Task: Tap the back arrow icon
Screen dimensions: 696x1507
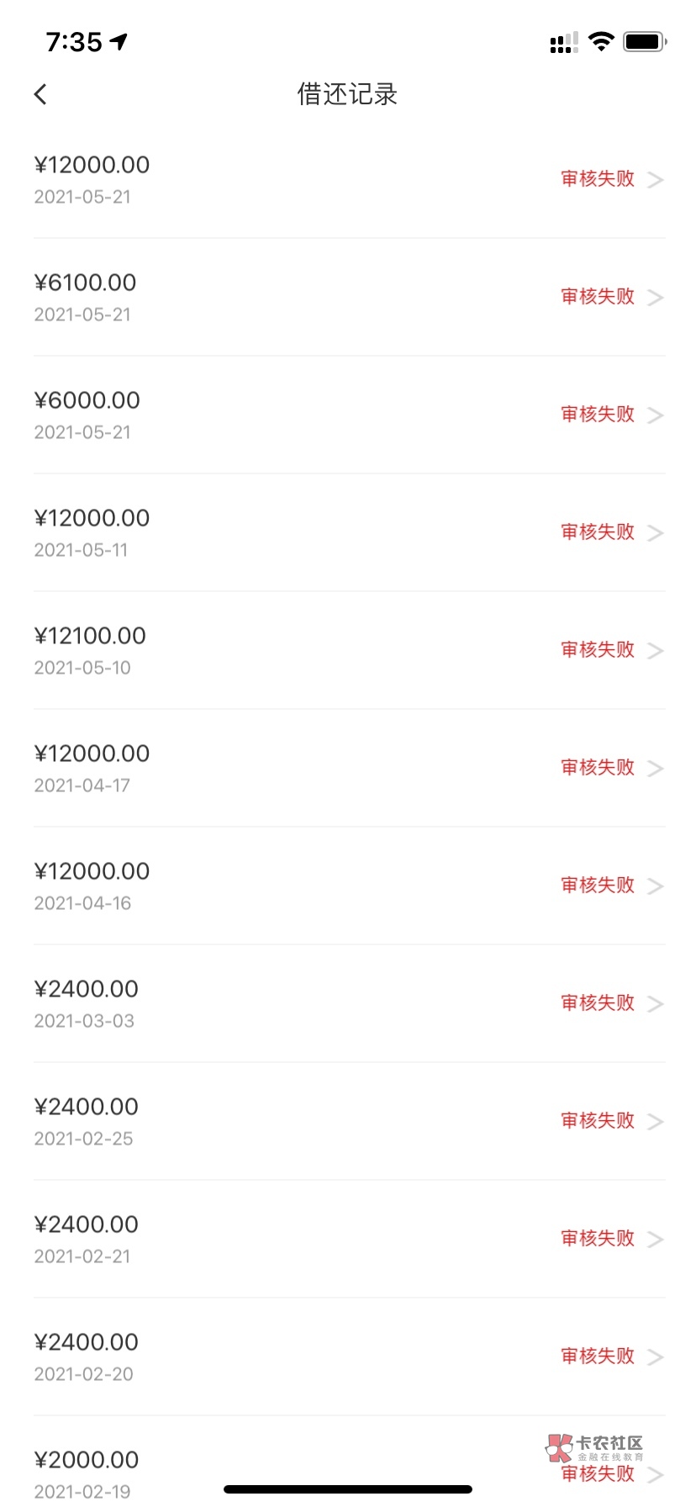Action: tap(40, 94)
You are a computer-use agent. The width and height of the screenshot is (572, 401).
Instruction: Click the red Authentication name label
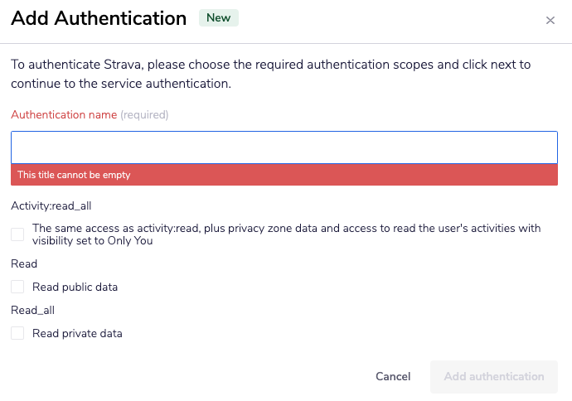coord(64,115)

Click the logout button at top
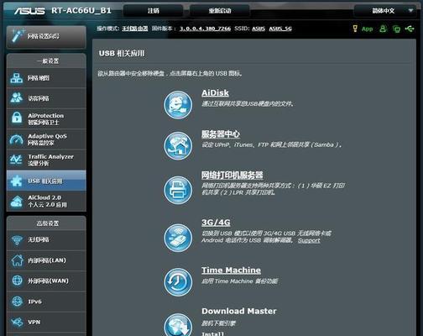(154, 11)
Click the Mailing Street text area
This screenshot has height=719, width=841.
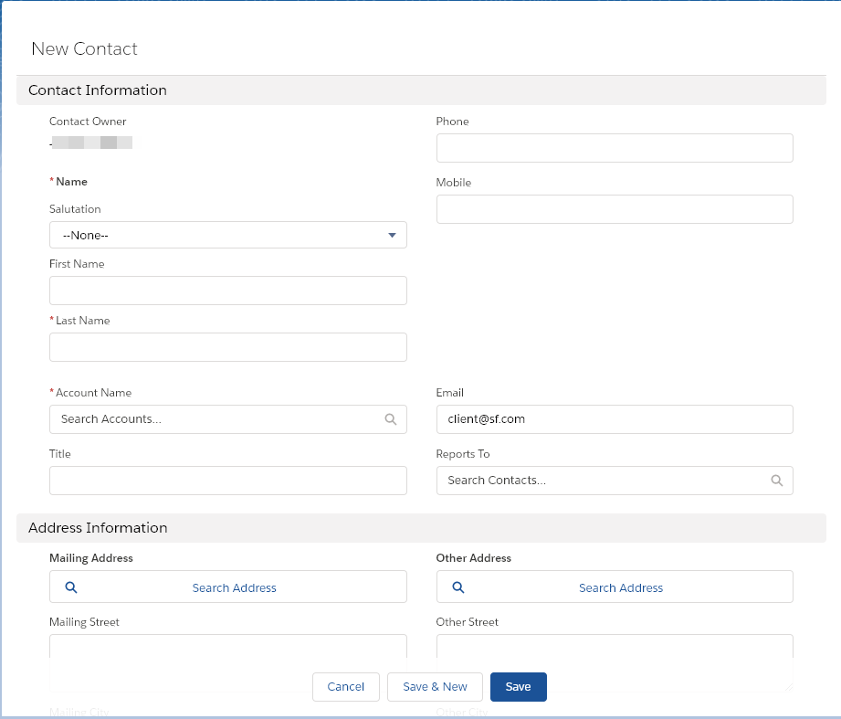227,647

◆ Stated task: Rewrite all the lines above with "Press" substituted for every "Click", changing nothing else, and leave out the pictures.

◆ Output for this exercise:
Task: Tap the back arrow icon
Screen dimensions: 696x1507
Action: tap(40, 94)
You are a computer-use agent. The width and height of the screenshot is (572, 401).
Instruction: Press the red Authentication name label
coord(64,115)

Press the logout button at top
(154, 11)
Press the Mailing Street text area
This screenshot has height=719, width=841.
227,647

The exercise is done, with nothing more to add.